Xu Zhuo has eaten the cooking of the old man and Wei Junming, and there is still a certain difference between Shandong cuisine and Sichuan cuisine.

Shandong cuisine is generally flavored with bean paste, instead of pepper.The entrance is slightly spicy, and the aftertaste is sweet and sour.

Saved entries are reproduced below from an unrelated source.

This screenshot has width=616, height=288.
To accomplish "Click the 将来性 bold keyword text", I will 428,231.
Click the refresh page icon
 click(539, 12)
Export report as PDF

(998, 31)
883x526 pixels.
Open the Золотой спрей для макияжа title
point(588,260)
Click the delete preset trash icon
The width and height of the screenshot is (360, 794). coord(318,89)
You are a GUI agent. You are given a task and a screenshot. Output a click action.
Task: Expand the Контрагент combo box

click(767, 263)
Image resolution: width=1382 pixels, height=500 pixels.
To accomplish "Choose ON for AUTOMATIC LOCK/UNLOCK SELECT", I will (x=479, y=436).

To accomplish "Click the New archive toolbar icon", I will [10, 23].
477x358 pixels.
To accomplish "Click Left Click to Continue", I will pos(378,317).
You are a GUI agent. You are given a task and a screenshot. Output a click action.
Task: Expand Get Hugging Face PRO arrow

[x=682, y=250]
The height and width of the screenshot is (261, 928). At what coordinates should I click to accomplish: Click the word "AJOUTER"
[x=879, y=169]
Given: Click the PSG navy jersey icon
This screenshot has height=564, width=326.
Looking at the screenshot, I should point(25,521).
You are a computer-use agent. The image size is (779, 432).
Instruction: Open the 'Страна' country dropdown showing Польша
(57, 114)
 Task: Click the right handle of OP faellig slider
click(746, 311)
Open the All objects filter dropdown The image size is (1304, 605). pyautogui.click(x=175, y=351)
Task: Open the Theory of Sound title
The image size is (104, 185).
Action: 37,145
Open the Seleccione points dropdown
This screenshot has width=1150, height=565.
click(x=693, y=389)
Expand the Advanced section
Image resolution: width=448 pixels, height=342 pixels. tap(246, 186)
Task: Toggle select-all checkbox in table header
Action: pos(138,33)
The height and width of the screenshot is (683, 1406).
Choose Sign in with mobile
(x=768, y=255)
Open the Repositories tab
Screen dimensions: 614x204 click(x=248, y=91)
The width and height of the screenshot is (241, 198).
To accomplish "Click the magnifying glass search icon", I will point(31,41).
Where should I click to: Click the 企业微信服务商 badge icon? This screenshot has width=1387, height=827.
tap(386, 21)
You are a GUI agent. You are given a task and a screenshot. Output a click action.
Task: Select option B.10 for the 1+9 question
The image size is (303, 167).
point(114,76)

Sichuan cuisine is the opposite. Instead of using the soul bean paste of Sichuan cuisine, dried peppercorns and dried chili segments are used to make a spicy paste, and finally the sauce is used to make a lychee flavor.

The entrance is sweet and sour, but the aftertaste is spicy and delicious.

In addition, Shandong cuisine is generally fried with peanut oil.

Sichuan cuisine uses a combination of rapeseed oil and lard.

Xu Zhuo thought about it seriously, and it was probably because Mr. Zhang was the master of Shandong cuisine that he could choose this dish.

This dish is not only a famous Shandong cuisine, but also a representative of Sichuan cuisine.

It is very similar to Mr. Zhang's change from a Lu cuisine master to a Sichuan cuisine master.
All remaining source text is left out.